REQUIRED TASK 1 => Copy the passage below on pumped-storage hydropower plants word for word, starting at the words "The objective function" and ending after the words "the upper reservoir.".

The model formulation for both methodologies is based on the one presented in [14], where the impact of the operation of the PSHPs on the market clearing prices of the DM and SM were neglected. Given that the approach presented in [14] assumes a price-taker behavior for both the DM and the SM, the obtained incomes in the SM could be significantly overestimated. In order to overcome this drawback, the model presented in [14] has been conveniently updated in this paper in order to consider the impact in the SM prices of the secondary regulation reserves offered by the PSHP (price-maker approach). The formulation used to model the PSHP as a price-maker is based on the one presented in [15], using a linear approximation of the residual demand curves of the secondary regulation reserve market (RRCs). Note that the PSHPs are modeled as a price-taker in the DM because the maximum power of the analyzed PSHPs (between 400 and 1200 MW) represents 0.87–2.62% of the maximum demand of the Spanish system in the said market.
The objective function of the model consists in maximizing the net income in the DM (income due to the sold energy minus cost due to the purchased energy), plus the income for the reserves put at disposal of the TSO in the SM, plus the net income for the secondary regulation energy due to the real-time use of the committed reserves (income/cost due to the real-time use of the upward/downward reserves) and minus the start-up costs in generating and pumping modes. The optimal solution of the model is composed by the hourly schedules in the DM and in the SM, in addition to the hourly schedules of the net secondary regulation energy. Among others, the operation of the PSHPs is restricted to the technical limits of the pump-turbine units and to the maximum and minimum water storage capacity of the upper reservoir.

3. Case Study

3.1. Technical Data

In the presented paper, nine different PSHPs are studied. They are chosen in order to cover almost all the range of daily-cycle PSHPs: between 4 and 12 h of empting or refilling the upper reservoir at maximum water discharge and pumped water flow, respectively. The PSHPs are assumed to be equipped with one binary unit operating at fixed speed. A binary unit is composed by a reversible Francis pump-turbine unit and a synchronous motor-generator. The technical data of each PSHP is shown in Table 1. The maximum generation capacity of the 6–12 h units is close to the one of the largest hydropower units in the world: see [16] for further information about the 805 MW turbine in the Columbia River or see [17] about the 800 MW Francis turbines at the Chinese Xiangjiaba underground hydropower plant. The 4 h and 5 h units are also studied for illustrative purposes although their maximum generation capacity is higher. Unpublished results of the authors show that the operation and the economic results are the same for both a 1 × 1200 MW PSHP and a 2 × 600 MW PSHP.
Maximum water discharge and pumped water flow have been chosen in order to empty and refill the upper reservoir in 4–12 hours. Note that the upper reservoir has a storage capacity of 5.0443 M·m3 in all cases. For example, the 6 h PSHP empties/refills the upper reservoir in six hours at its maximum water discharge/pumped water. The gross head is considered to be 400 m while the hydraulic losses are considered 3% of the gross head [18].
In generating mode, the minimum flow and efficiencies at maximum and minimum flows are determined from typical performance curves in [18]. A linear relationship between water discharge and power generation is assumed. As the reversible Francis pump-turbine unit is operated at fixed speed in pumping mode, it has a single operating point with a typical efficiency of 90% [19]. Start-up costs in generating and pumping modes have been calculated following the guidelines of [20].

GIVEN DATA =>

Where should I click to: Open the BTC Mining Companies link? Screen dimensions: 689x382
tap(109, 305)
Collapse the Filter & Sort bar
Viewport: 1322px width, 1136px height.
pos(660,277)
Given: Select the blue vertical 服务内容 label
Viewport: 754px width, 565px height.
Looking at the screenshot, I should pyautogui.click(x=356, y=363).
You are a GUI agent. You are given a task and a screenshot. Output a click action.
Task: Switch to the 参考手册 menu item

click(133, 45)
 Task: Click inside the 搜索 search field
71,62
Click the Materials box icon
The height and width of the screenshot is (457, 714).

==

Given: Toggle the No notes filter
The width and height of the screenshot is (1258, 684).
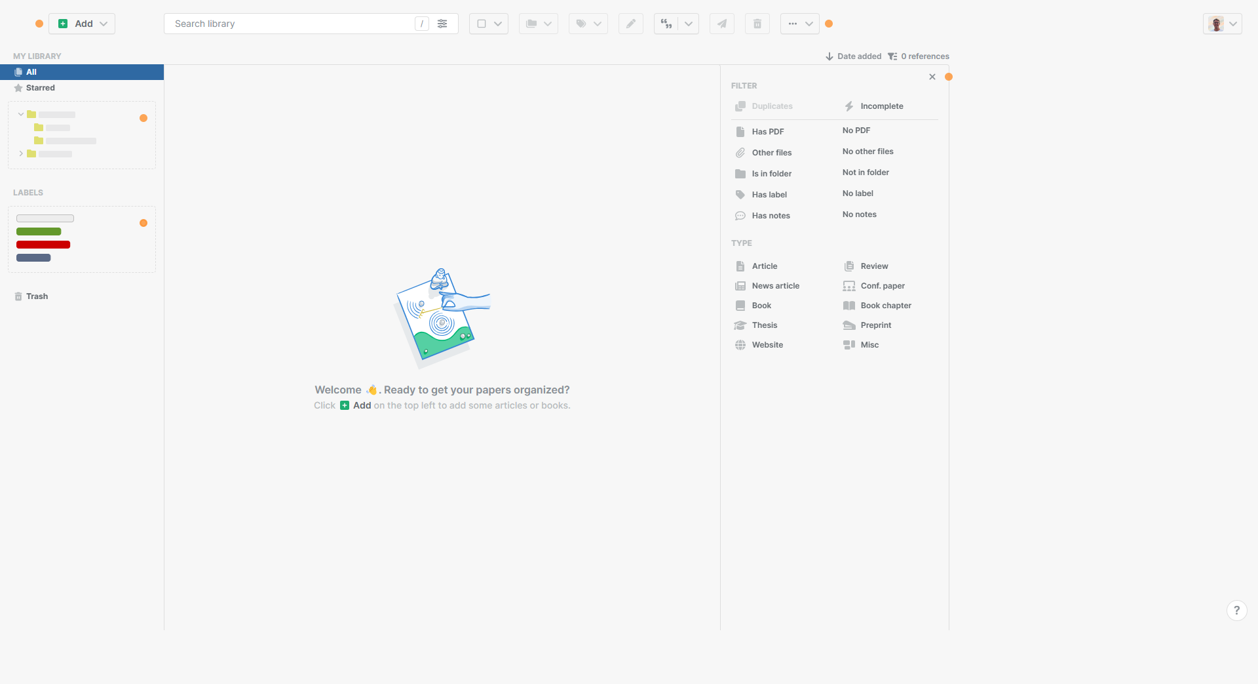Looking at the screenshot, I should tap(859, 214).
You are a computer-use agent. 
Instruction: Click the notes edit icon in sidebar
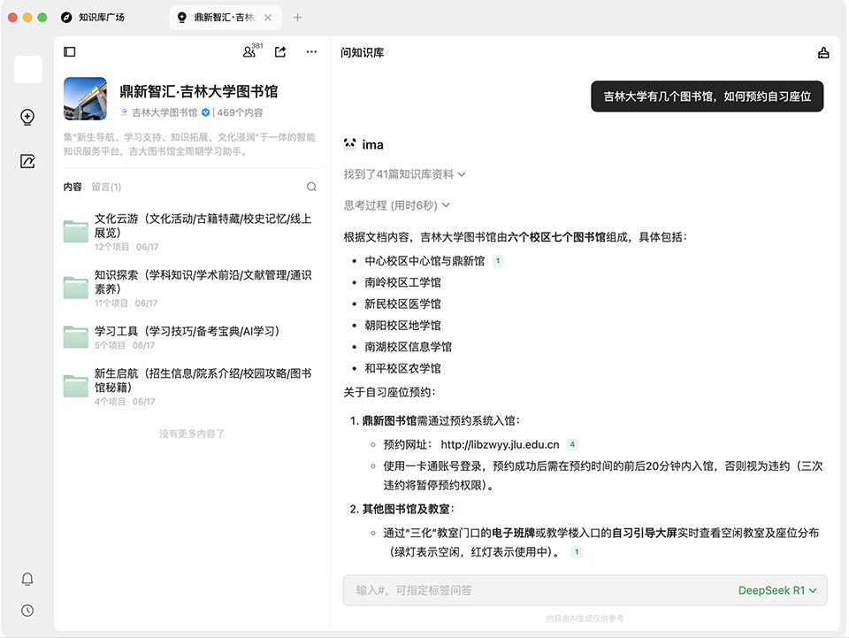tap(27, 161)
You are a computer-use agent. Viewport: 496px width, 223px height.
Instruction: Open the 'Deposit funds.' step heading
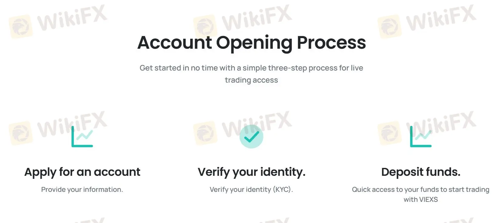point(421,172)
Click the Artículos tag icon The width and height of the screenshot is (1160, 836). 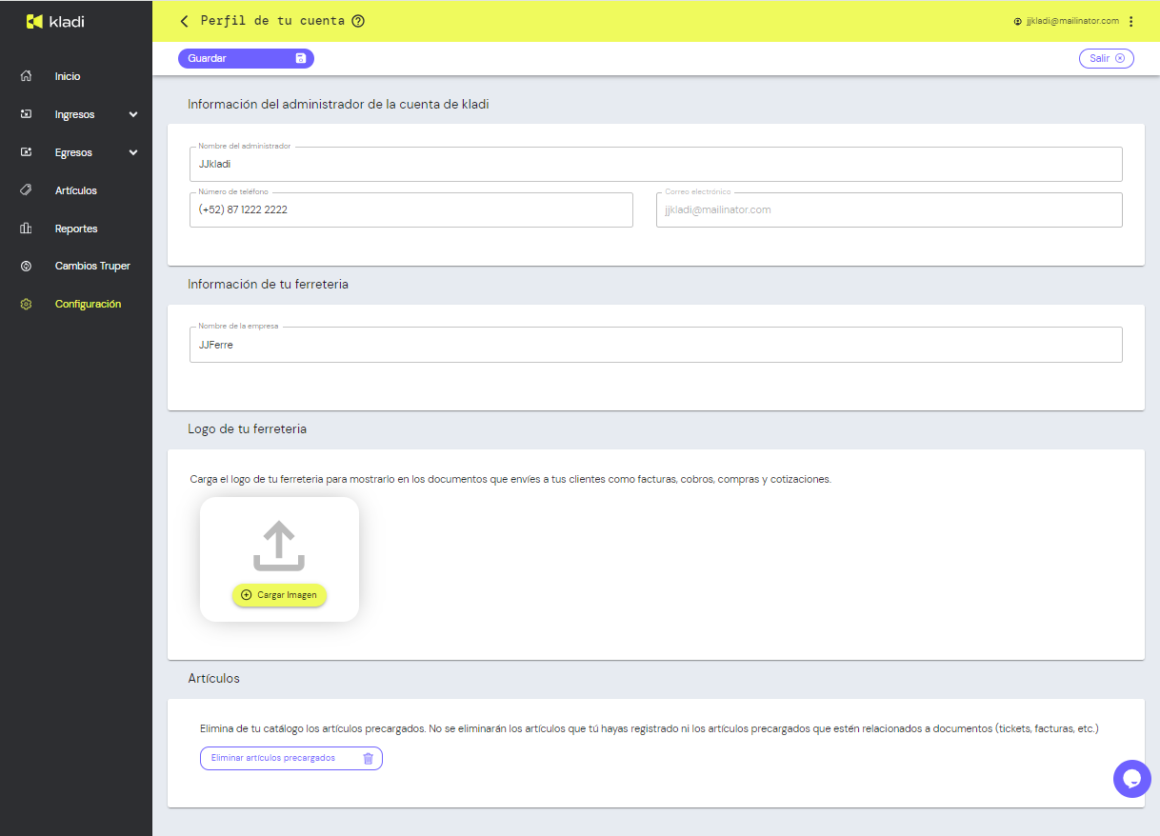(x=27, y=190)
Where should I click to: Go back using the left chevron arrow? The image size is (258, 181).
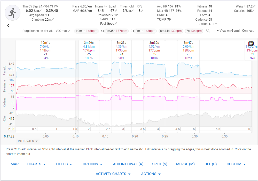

REQUIRED TASK 2 => In the first block of entries above, duplicate the lines word for word, starting at the line that contains "Task: Click inside the 搜索 search field" and ending after the line that contains "The height and".

REPLY 1 =>
The objective function of the model consists in maximizing the net income in the DM (income due to the sold energy minus cost due to the purchased energy), plus the income for the reserves put at disposal of the TSO in the SM, plus the net income for the secondary regulation energy due to the real-time use of the committed reserves (income/cost due to the real-time use of the upward/downward reserves) and minus the start-up costs in generating and pumping modes. The optimal solution of the model is composed by the hourly schedules in the DM and in the SM, in addition to the hourly schedules of the net secondary regulation energy. Among others, the operation of the PSHPs is restricted to the technical limits of the pump-turbine units and to the maximum and minimum water storage capacity of the upper reservoir.

REPLY 2 =>
 Task: Click inside the 搜索 search field
71,62
Click the Materials box icon
The height and width of the screenshot is (457, 714).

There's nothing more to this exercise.